Sus padres fueron Francesco Gramsci (1860-1937) y Giuseppina Marcias (1861-1932). Francesco era originario de Gaeta y estudiaba derecho, pero a causa de la pobreza de su familia debió encontrar rápido un trabajo y partió para Cerdeña. Corría el año 1881 y se emplearía en la oficina de registro de Ghilarza. Allí conoce a Peppina, que sólo había estudiado hasta tercero de primaria y se casan, a pesar de la oposición de los padres de ella. Durante este período nacieron sus hijos: Gennaro (1884), Grazietta (1887), Emma (1889) y en 1891, en Ales, Antonio, bautizado el 29 de enero.

 

 

La Fundación del Partido Comunista de Italia (PCd'I)

 

La resolución de la Internacional comunista que pedía a los partidos socialistas el alejamiento de los reformistas y más en general de los gradualistas (de aquellos que pretendían la toma del poder político por la vía democrática electoral para efectuar las reformas sociales) fue desoída por el Partido Socialista Italiano. De hecho a despecho de la aprobación del aval obtenido por los ordinovisti por parte de Lenin en el curso del II Congreso de la Internacional (organización a la cual el PSI había decidido de adherirse con el congreso de Bolonia en octubre de 1919) los vértices del PSI estaban en las manos de dirigentes formados en el viejo estado liberal, incapaces de comprender el momento crucial político-social de la posguerra.

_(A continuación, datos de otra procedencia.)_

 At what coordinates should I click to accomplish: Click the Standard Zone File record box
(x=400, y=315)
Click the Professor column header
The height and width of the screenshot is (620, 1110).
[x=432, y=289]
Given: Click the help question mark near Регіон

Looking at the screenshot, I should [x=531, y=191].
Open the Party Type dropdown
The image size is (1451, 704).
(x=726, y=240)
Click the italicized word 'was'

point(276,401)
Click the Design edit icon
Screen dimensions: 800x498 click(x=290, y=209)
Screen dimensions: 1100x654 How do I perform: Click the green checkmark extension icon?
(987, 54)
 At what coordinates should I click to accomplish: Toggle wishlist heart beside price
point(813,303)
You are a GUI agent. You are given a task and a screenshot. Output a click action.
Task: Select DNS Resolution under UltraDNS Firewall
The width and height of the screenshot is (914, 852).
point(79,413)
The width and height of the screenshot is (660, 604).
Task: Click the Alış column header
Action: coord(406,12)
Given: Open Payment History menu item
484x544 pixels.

La escisión tiene lugar el 21 de enero de 1921, en el Teatro San Marco de Livorno, con el nacimiento del Partido Comunista de Italia (PCI), sección italiana de la Internacional. En el comité central entran dos ordinovistas, Gramsci y Terracini, mientras el Ejecutivo está conformado por Amadeo Bordiga, Bruno Fortichiari, Luigi Repossi, Ruggiero Greco y Umberto Terracini Desde el primero de enero de 1921 Gramsci dirige “L’Ordine Nuevo”, que se había convertido en uno de los diarios comunistas junto a “Il Lavoratore” de Trieste e “Il Comunista” de Roma, este último dirigido por Togliatti. La línea del partido es dictada por Bordiga, con el cual Gramsci no comparte sus posiciones sectarias, sin embargo, no tomó contra tales posiciones una explícita confrontación. En la dirección del periódico mira con respeto las posiciones de los católicos de izquierda de la corriente de Guido Miglioli del Partido popular, no tolera las tradicionales posiciones anticlericales del movimiento socialista, y confía al liberal Piero Gobetti la crítica teatral. No es electo diputado en las elecciones del 15 de mayo: no tiene capacidades oratorias, todavía es joven y tampoco su constitución física le facilita la apreciación de muchos electores.